PROVIDED RECORDS:
::::::::::

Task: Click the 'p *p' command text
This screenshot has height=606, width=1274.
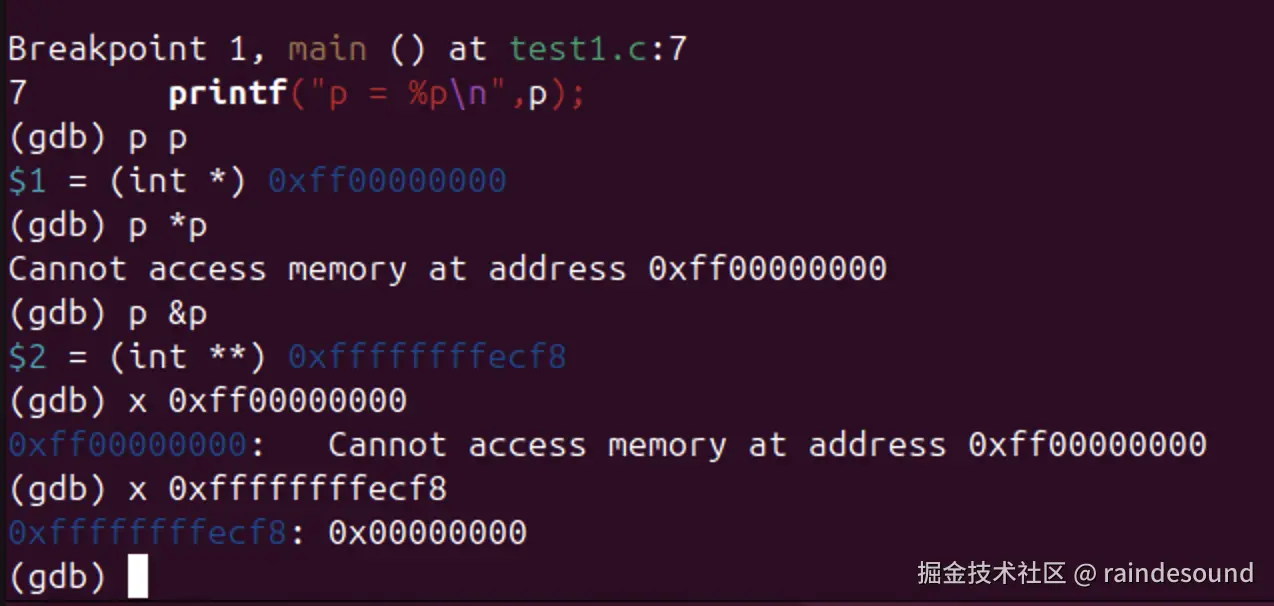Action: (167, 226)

::::::::::

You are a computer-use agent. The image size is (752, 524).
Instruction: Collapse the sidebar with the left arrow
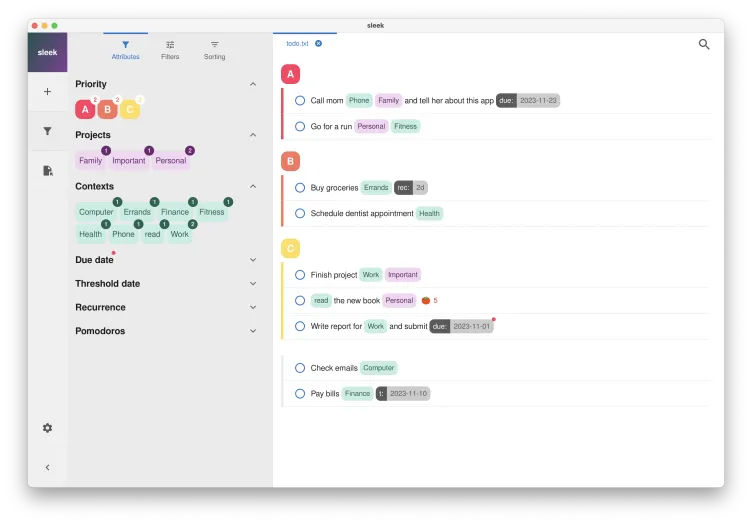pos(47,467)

::::::::::

GOAL OF THE EXERCISE: Put the lines of the material into a numbered list, starting at the line that contains "Task: Click the 'p *p' command text" and ending at the line that contains "Action: (167, 226)", with blank lines left out. Omit the pictures.

EXERCISE SOLUTION:
1. Task: Click the 'p *p' command text
2. This screenshot has height=606, width=1274.
3. Action: (167, 226)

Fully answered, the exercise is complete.